This past March, Disney announced that they were bringing director James Gunn back to direct Guardians of the Galaxy 3, after publicly firing him last year.
Gunn’s firing came after insensitive Tweets surfaced from a decade ago from his Twitter account.
In the fallout of his firing, cast members, friends, family, and a slew of rabid fans took to the internet to call Disney out for the move.
In March, the studio announced that they rehired the director shortly after firing him. The studio chose to keep the news secret for a number of months. (Yea right. Disney does know that nobody belives this.)
The director broke his silence about the entire incident in an interview with Deadline:
That first day… I’m going to say it was the most intense of my entire life. There have been other difficult days in my life, from the time I got sober when I was younger, to the death of friends who committed suicide.
But this was incredibly intense. It happened, and suddenly it seemed like everything was gone. I just knew, in a moment that happened incredibly quickly, I had been fired. It felt as if my career was over.
He learned fast that his career was far from done, when numerous studios approached him about new projects. Warner Bros. hired him to write and direct The Suicide Squad, thier own team-up of misfits:
At the same time, I didn’t know what I believed. The news that I was hired back, it was a big story for a day and then it’s done. When all this happened, it went for days and days and days.
As much as I wasn’t reading the news, I was feeling the shrapnel constantly through all of the texts and calls from my friends and family who were so upset at this or that.

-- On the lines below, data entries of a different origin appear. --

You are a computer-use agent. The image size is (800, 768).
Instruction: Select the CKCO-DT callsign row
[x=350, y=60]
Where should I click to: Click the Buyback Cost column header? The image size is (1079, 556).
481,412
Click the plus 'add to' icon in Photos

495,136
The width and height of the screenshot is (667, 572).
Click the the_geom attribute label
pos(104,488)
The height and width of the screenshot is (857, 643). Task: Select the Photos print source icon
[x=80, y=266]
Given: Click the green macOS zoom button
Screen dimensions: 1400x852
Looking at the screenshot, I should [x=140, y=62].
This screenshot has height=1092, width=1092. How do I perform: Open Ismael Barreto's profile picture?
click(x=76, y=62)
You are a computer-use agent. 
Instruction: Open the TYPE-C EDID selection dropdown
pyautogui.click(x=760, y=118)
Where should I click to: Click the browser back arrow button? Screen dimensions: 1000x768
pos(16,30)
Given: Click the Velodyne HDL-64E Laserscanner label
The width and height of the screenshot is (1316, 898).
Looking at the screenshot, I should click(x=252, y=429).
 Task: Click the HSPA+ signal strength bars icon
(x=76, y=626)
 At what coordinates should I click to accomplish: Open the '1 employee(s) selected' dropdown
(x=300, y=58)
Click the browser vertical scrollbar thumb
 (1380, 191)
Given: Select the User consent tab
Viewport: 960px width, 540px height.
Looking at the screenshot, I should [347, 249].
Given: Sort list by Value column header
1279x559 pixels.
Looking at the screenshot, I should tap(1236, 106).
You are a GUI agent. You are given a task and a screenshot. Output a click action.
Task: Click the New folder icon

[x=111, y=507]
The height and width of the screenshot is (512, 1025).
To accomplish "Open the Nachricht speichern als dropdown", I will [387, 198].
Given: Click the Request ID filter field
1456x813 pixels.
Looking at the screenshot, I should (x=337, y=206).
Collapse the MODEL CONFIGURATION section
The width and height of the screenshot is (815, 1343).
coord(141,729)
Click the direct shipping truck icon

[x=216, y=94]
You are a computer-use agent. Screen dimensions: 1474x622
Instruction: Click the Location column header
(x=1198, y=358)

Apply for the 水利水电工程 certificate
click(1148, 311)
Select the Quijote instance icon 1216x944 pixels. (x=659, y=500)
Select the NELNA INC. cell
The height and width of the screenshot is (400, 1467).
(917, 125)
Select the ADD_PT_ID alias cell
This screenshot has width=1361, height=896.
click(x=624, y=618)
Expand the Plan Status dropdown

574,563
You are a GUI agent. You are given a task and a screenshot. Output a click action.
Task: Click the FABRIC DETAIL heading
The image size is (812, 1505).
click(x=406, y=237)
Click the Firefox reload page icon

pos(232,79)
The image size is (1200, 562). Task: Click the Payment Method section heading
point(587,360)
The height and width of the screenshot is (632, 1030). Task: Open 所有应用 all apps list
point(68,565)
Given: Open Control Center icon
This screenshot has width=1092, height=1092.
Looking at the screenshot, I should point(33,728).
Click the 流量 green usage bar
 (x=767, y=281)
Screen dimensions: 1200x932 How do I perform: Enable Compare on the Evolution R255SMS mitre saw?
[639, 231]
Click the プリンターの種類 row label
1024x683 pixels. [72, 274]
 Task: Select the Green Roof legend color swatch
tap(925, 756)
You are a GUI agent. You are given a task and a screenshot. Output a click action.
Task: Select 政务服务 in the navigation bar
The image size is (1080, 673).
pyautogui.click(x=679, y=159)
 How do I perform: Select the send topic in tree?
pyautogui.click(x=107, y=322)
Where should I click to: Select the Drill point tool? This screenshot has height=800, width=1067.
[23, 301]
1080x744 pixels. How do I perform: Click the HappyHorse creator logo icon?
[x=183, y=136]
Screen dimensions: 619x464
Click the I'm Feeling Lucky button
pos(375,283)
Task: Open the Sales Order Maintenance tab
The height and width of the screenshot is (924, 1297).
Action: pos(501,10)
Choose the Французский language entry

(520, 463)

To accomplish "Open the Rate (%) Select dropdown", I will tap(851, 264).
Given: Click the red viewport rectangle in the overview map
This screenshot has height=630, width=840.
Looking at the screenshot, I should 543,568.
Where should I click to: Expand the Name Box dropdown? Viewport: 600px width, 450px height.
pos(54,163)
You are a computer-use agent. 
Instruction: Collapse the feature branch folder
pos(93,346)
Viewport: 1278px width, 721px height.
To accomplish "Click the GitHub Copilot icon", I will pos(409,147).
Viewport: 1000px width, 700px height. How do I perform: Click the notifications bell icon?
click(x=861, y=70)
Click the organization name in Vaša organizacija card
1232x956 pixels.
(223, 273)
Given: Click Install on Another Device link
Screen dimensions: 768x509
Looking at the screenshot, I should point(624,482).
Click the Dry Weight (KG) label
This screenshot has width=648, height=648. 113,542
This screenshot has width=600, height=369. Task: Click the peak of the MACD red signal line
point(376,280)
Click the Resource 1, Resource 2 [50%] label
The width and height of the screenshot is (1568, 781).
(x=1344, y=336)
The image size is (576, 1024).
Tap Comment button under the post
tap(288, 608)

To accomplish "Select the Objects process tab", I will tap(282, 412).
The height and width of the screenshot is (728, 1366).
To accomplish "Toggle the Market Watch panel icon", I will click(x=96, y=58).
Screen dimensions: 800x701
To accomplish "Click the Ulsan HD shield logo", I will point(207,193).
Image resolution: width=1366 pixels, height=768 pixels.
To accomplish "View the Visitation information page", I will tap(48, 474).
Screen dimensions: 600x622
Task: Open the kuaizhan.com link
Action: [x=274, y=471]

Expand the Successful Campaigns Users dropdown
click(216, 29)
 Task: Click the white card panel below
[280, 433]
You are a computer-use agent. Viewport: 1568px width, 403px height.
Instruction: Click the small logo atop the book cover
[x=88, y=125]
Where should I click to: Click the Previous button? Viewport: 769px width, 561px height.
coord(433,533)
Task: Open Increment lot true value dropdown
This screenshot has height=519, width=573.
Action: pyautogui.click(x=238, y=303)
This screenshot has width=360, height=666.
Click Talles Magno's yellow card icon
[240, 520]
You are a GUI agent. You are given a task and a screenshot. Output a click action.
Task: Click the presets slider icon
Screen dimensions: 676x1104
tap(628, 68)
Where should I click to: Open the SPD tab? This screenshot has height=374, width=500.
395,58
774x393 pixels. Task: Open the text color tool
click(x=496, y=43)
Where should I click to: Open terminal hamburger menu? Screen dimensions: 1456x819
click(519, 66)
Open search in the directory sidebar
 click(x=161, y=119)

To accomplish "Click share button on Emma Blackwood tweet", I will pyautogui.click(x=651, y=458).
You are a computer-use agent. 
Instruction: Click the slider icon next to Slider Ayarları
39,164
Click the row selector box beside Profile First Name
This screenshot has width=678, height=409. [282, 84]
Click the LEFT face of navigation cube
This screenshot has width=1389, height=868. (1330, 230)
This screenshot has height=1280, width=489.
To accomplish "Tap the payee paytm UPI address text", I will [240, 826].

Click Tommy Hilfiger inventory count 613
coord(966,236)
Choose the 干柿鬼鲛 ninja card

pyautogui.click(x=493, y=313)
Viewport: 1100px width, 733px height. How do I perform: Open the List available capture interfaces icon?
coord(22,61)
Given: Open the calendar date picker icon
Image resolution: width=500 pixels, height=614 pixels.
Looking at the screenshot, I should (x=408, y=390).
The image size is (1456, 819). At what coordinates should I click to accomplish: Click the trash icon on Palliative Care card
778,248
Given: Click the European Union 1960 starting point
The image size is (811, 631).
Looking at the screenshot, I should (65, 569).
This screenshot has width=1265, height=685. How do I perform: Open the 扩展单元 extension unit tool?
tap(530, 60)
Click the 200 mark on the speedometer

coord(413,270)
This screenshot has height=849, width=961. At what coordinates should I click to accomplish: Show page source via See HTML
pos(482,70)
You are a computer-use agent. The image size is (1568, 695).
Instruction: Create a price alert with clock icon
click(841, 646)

I finally had to be like, “Guys, I can’t focus on all the negative stuff right now, it just hurts me.”
The studios, for the most part, said, “We’d love to have you.” They called within the first two days. But I didn’t believe it.
That’s the thing that I have to be honest about.
On some theoretical level, I was like, “Well, maybe I do have a future.” I’m a fairly logic-oriented person and that helped, but emotionally, there was not a whole lot there to hold onto.
That was good for me, too, because what I needed to do was stop making my career be what makes me worthwhile and start making me just be OK as myself.
That is what I concentrated on. I concentrated on the fun.
Gunn laments on his past comments years ago:
I was writing Suicide Squad and thought of Guardians of the Galaxy 3 as being long gone.
I guess it was a possibility for a while, but the initial conversations with Alan [Horn, Walt Disney Studios president] weren’t, “Let’s figure out if I should come back.” It was, “Let’s talk about this.”
It was like the break-up of my marriage.
I got divorced, and then had those conversations with my ex-wife: “Let’s get along as well as we possibly can and be kind to each other because we’re both a large part of each other’s lives…”
…I don’t blame anyone, and feel and have felt bad for a while about some of the ways I spoke publicly;
some of the jokes I made, some of the targets of my humor, just the unintentional consequences of not being more compassionate in what I’m putting out there.
I know that people have been hurt by things that I’ve said. That’s still my responsibility, that I wasn’t as compassionate as I should be in what I say. I feel bad for that and take full responsibility.
Disney totally had the right to fire me. This wasn’t a free speech issue. I said something they didn’t like and they completely had the right to fire me. There was never any argument of that.
This is only a small bit of the interview, you can shoot over to the original Deadline interview. Gunn learned from the entire experience.
He is a better person from it, rather than still being angry or trying to deflect the blame.